Last week I posted about this stormy season and Norman Dubie’s poem Of Politics & Art.
And when I said stormy I meant hurricanes.
And Wall Street.
And the war.
And the upcoming election.
The whole shootin’ match.
I’ve been talking with my husband and my sister and my chums lately about how to be engaged in the world but not caught up in the storm. How to feel positive and proactive instead of angry and inert. How to hold hope instead of doubt.
I think helping to register voters fits the bill.
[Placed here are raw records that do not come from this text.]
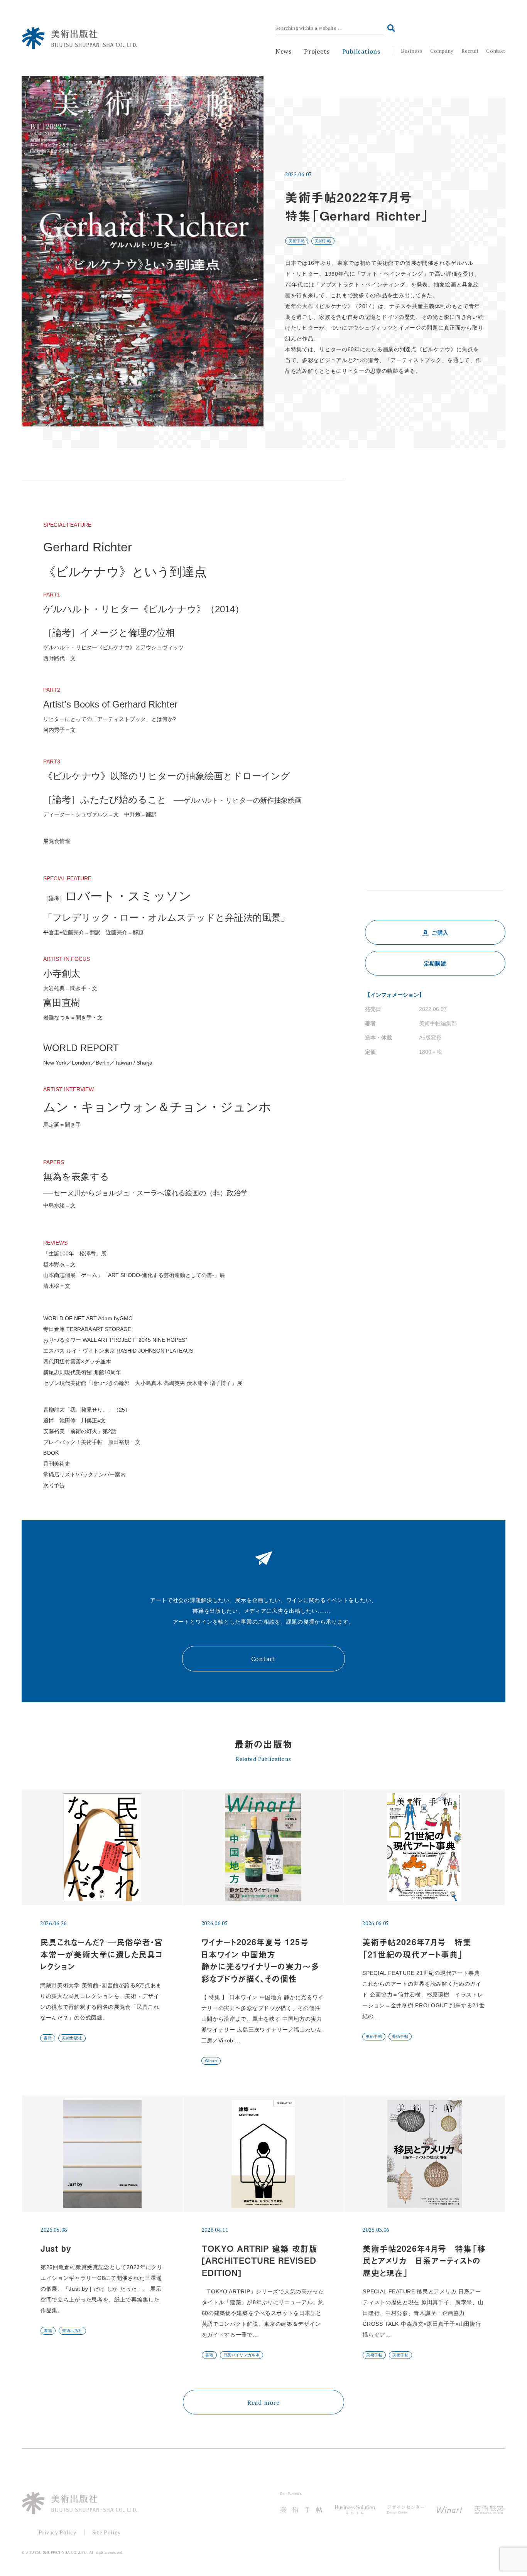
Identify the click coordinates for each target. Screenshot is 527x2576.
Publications (361, 51)
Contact (495, 50)
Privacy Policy (57, 2532)
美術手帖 (297, 241)
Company (442, 50)
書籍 (48, 2038)
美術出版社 (72, 2038)
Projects (316, 51)
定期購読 (435, 963)
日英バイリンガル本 (241, 2355)
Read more (263, 2402)
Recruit (470, 50)
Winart (211, 2061)
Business (411, 50)
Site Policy (106, 2532)
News (283, 51)
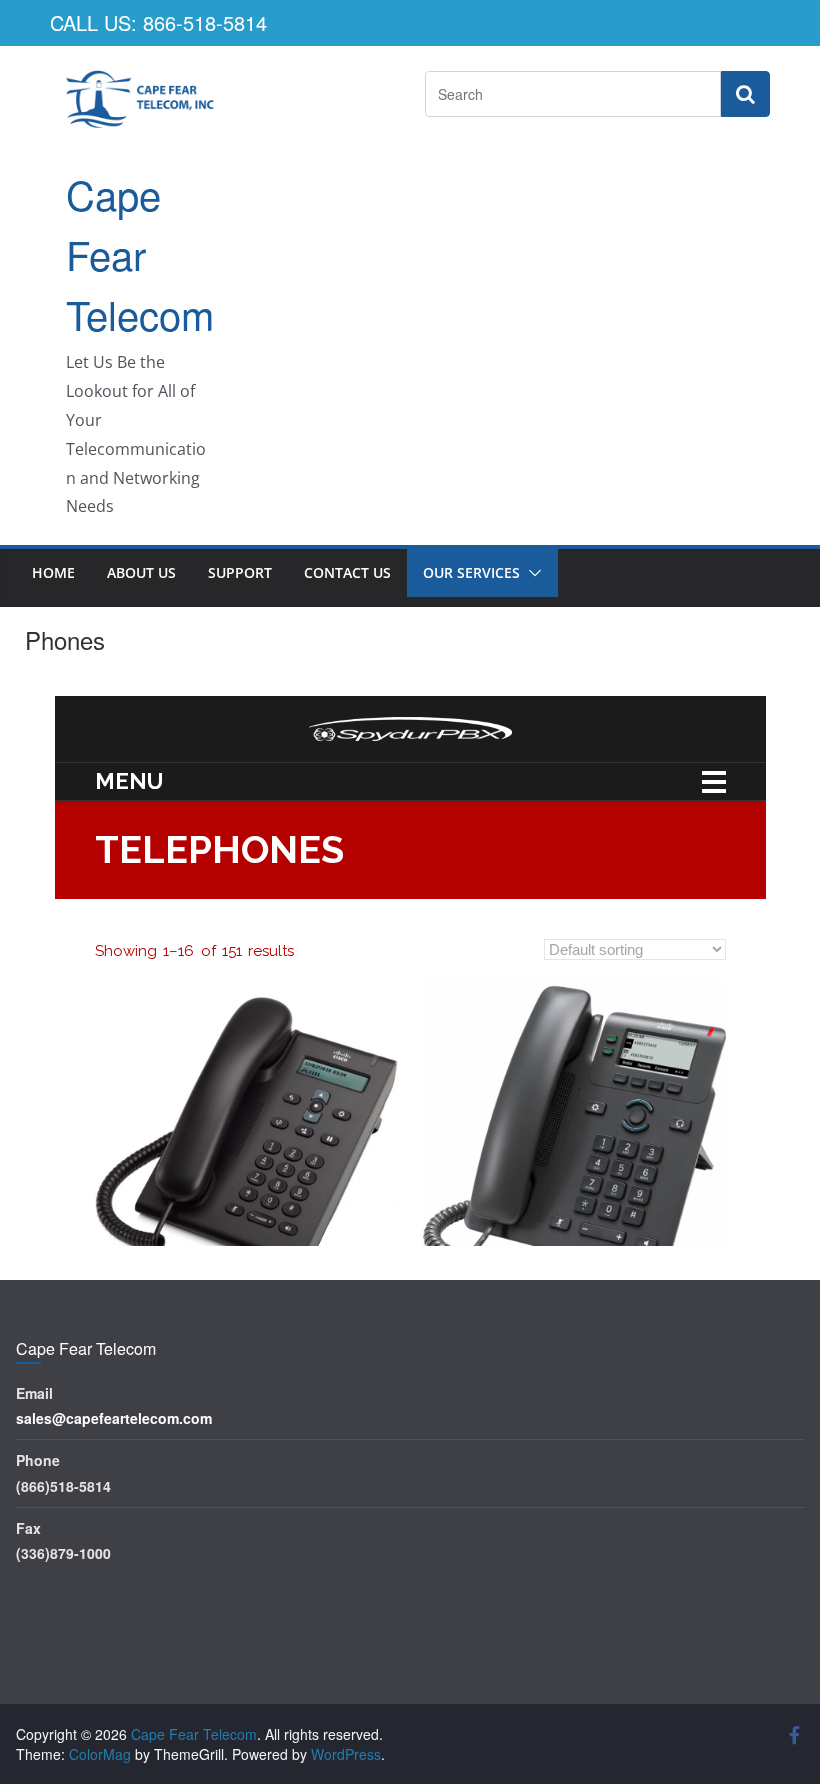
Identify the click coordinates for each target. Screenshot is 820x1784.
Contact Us (347, 572)
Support (240, 572)
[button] (531, 573)
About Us (141, 572)
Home (53, 572)
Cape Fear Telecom (140, 253)
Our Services (471, 572)
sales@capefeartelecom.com (114, 1418)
So does making Hope Flags.
On Sunday, both of these things happened at a big ol’ Austin-style family picnic.
Live music & politics.
Kids & candidates.
And did I mention Hope Flags?
My best gals Kathie and Bernadette (of Future Craft Collective) set up a table with flag materials, writing prompts and plenty of space for free-wheelin’ inspiration. Eighty-some artists later, we had a string of flags that even the Tibetans would have been impressed by.
"Prayer flags are simple devices that, coupled with the natural energy of the wind, quietly harmonize the environment, impartially increasing happiness and good fortune among all living beings…" — The Prayer Flag Tradition, Timothy Clark
Makes a gal think things aren’t so bad afterall…
TadMack says: 🙂
Thanks for sharing this. Yesterday Carrie Jones shared on her blog that someone spat in her face for being a Democrat, and I was …despairing.
Hope is good. Prayer flags are good.
Re: TadMack says: 🙂
I know! I read that post! Is that just flat-out horror, or what??? Something’s gone all wonky when that’s what our political discourse has become…
oh my my, that quote! “quietly harmonize the environment”…
what more could we do, then, really???
I know. That pretty much covers it, doesn’t it?